I've experienced this at startups (Alfresco and Strobe) and larger companies (Novell, Mitsui and Canonical). You buy one system (maybe customer relationship management) and it's great until you buy the second system, and have to start figuring out how to cobble them together. It's a pain and definitely doesn't live up to the IT-free ideal the cloud purports to deliver.

All of which makes the new Networked Help Desk API so interesting. It enables disparate systems to create a common communications stream, focused on delivering excellent customer service.

The idea is that today, customer service often requires interaction of multiple teams and companies. That might be different departments in a company, or increasingly, it might be multiple, different vendors or partners working together. (Classic consumer example: you book a flight, rental car and hotel on Expedia, but when you need service, it might require going directly to the hotel or airline.)

The NetworkHelpDesk.org view is that an open API can make it easier to deliver awesome customer service, even if it's across team or company boundaries.
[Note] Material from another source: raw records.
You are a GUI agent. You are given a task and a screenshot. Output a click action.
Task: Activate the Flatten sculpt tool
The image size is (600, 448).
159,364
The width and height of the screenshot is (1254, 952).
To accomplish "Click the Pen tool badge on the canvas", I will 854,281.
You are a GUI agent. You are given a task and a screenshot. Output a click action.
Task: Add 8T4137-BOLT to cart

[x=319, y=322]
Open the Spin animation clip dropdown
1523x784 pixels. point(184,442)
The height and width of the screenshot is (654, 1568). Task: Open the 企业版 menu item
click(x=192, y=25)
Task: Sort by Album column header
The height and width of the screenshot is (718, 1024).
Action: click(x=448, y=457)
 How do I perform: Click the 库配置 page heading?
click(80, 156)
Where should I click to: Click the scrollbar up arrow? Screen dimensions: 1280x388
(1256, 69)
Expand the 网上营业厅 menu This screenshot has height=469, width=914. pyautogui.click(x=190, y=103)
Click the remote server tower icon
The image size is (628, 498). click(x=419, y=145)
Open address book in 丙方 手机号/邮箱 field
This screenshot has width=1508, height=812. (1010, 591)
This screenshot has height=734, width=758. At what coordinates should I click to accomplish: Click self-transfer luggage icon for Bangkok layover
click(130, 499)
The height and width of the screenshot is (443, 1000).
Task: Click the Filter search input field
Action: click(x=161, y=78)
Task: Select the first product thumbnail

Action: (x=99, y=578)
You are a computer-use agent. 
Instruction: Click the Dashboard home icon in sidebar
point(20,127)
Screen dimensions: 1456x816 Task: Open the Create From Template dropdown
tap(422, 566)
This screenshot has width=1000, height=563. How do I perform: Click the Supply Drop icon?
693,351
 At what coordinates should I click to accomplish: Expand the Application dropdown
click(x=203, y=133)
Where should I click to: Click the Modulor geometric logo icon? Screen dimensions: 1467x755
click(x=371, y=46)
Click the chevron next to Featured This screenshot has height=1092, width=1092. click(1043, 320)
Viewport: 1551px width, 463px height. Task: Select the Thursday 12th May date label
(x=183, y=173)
And the API should enable vendors to deliver awesome service no matter what software their customers use, whether for CRM, customer service, help desk, forum, community, IT systems and so on.

As an example, if your support team uses Zendesk and your development team uses Jira for bug tracking, how do you ensure that you can easily share information between those apps when you need to escalate the reporting of a customer issue that turns out to be a bug that requires a fix?

The NetworkedHelpdesk API would enable you to establish a protocol for sharing information between these apps, so that developers can see the relevant customer info and the customer support team has visibility into what engineering is doing. When the issue is fixed, it can flow all the way back to the customer. There is no need to rely on emails or one-offs to track this, leaving you with less likelihood of issues falling through the cracks.

Networkhelpdesk.org is not an open-source project, though it is an open standard, one whose success depends upon attracting an open, active ecosystem of customer service-related partners. So far, so good: the project launched with 18 partners, including Zendesk, Atlassian, Twilio, New Relic, and others, and has been adding more, like SugarCRM, at a steady clip.

The project isn't for everyone. Given its emphasis on customer service, it's centered on vendors who build ticketing systems, bug trackers, and CRM software. And it's not for legacy, fat-client software vendors: this is a cloud kids club. It's not, however, an open source-only club. Only a few of the vendors involved would classify themselves as "open-source companies."

While the Network Hep Desk API makes integration of IT systems simpler, don't fire your IT department just yet. It's designed, as ZDNet points out, to provide "a uniform way to connect applications and organizations to each other to achieve 'seamless collaboration'." That "seamless collaboration", however, is going to require a talented IT team to figure out how to drive the linked systems to greater efficiencies and business productivity.

It will be interesting to see if any big vendors with relevant cloud applications will join in. Oracle and its CRM on Demand? Salesforce? Others? Today it's unclear, but there's little reason they shouldn't participate. There's little-to-no value to the vendor in stranding its customers on an island of productivity, inhibiting them from connecting to other vendors' systems. In fact, there's a lot of value in providing just such a connected experience that Networkedhelpdesk.org provides.

While still a nascent API, perhaps at some point being Networkhelpdesk API-compatible will be a key selling point in customer-service software. ®

Matt Asay is senior vice president of business development at Strobe, a startup that offers an open source framework for building mobile apps. He was formerly chief operating officer of Ubuntu commercial operation Canonical. With more than a decade spent in open source, Asay served as Alfreso's general manager for the Americas and vice president of business development, and he helped put Novell on its open source track. Asay is an emeritus board member of the Open Source Initiative (OSI). His column, Open...and Shut, appears three times a week on The Register.